The ARKStorm is also known as “the other Big One” after the nickname of an expected major earthquake along the San Andreas fault.
But unlike an earthquake, an ARKStorm event would result in a disaster zone stretched across thousands of square miles, complicating emergency response efforts and triggering economic and supply chain blockages that would be felt globally.
The researchers are now working collaboratively with the California Department of Water Resources to develop maps pinpointing where flooding could be worst and preparedness strategies to reduce potential losses of lives and property.
Some of their initial proposals, however, are all but certain to generate tensions between flood risk management plans and water conservation projects.
More frequent cycles of droughts and deluges fueled by atmospheric rivers — Pacific-based storms that are hundreds of miles wide — will present both problems and opportunities for West Coast reservoir managers balancing mandates for water storage and flood control, said Alexander Gershunov, a climate scientist at the Scripps Institution for Oceanography in San Diego who is not affiliated with the study.
That’s because, he said, “California will increasingly have to depend on potentially hazardous atmospheric rivers and floodwater for water resource generation in a warming climate.”
Preparing for massive flooding, the UCLA study says, “could mean letting water out of reservoirs preemptively, allowing water to inundate flood plains and diverting water away from population centers.”
Earlier this week, Gov. Gavin Newsom called on state agencies to begin preparing for a hotter, drier future with strategies including expansion of water storage and water recycling capacity.

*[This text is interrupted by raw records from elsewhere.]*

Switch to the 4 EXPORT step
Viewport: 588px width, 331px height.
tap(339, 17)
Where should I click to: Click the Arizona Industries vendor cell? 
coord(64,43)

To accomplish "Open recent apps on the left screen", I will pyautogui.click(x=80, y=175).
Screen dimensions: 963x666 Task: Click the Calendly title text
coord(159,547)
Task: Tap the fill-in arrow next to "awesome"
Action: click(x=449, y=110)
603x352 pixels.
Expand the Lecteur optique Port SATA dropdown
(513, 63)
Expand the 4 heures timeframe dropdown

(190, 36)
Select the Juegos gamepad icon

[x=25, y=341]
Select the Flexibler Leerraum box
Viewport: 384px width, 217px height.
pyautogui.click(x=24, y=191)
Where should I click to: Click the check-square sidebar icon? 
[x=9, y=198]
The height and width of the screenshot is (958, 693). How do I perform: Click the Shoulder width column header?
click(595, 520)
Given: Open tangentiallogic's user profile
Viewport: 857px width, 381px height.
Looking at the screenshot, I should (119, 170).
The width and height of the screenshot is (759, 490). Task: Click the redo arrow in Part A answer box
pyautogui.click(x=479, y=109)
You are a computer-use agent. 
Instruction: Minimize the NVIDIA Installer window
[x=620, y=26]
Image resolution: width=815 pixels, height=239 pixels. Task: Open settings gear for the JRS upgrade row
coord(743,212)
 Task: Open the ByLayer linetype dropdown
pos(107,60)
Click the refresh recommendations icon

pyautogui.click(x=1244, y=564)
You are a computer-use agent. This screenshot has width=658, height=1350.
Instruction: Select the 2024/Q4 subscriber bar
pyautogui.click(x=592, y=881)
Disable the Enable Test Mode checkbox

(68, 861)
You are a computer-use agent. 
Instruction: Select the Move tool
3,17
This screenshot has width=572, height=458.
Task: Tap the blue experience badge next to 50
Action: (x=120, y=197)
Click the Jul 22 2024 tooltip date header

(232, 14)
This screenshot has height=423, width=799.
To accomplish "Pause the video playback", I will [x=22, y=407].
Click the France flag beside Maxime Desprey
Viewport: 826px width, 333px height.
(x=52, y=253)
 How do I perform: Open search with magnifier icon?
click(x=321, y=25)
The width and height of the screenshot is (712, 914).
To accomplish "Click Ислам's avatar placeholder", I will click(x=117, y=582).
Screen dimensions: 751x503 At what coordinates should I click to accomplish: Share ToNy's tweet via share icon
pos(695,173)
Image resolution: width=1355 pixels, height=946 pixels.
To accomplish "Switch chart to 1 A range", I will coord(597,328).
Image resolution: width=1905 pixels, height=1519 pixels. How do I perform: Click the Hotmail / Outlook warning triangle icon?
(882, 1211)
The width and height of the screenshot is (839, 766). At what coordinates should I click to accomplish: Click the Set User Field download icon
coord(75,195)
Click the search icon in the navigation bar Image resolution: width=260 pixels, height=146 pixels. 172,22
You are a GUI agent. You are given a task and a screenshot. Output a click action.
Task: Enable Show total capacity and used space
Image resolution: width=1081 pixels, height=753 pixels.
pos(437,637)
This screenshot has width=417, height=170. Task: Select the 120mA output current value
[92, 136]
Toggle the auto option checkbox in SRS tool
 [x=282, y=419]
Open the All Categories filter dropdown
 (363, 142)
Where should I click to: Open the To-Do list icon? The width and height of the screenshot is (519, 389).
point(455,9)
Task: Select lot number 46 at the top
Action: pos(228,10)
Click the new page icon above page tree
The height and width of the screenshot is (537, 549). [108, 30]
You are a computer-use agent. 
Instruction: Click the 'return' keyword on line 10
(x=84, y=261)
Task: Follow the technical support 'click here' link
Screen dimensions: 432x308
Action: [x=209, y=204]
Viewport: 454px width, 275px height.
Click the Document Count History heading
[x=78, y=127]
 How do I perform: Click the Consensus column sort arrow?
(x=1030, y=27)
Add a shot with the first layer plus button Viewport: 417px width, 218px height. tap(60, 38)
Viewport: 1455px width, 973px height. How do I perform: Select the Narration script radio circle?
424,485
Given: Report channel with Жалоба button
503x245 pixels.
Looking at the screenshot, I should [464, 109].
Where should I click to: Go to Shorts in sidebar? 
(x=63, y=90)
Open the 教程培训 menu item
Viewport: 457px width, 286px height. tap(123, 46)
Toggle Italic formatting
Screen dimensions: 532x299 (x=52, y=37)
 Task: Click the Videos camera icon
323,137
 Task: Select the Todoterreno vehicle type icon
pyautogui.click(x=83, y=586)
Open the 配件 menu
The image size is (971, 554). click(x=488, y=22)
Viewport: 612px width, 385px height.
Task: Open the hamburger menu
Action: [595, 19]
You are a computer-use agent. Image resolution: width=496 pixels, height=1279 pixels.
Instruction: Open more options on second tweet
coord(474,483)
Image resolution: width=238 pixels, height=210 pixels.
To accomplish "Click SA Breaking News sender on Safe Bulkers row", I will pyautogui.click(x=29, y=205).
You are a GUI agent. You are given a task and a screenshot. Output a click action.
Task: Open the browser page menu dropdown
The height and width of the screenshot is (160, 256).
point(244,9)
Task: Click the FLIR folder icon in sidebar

That’s because, he said, new data indicate that California will lose 10% of its water supply by 2040.
“Retaining as much water as we can is a good move,” Swain said, “except that might collide with the necessity to prepare for catastrophic flooding.”
Currently, people are focused on the risk of wildfires, plagues and earthquakes, Swain said. “But catastrophic flooding is a risk that has been rising quietly, but steadily in the background."
“Eventually, it’s going to come back to bite us,” he said.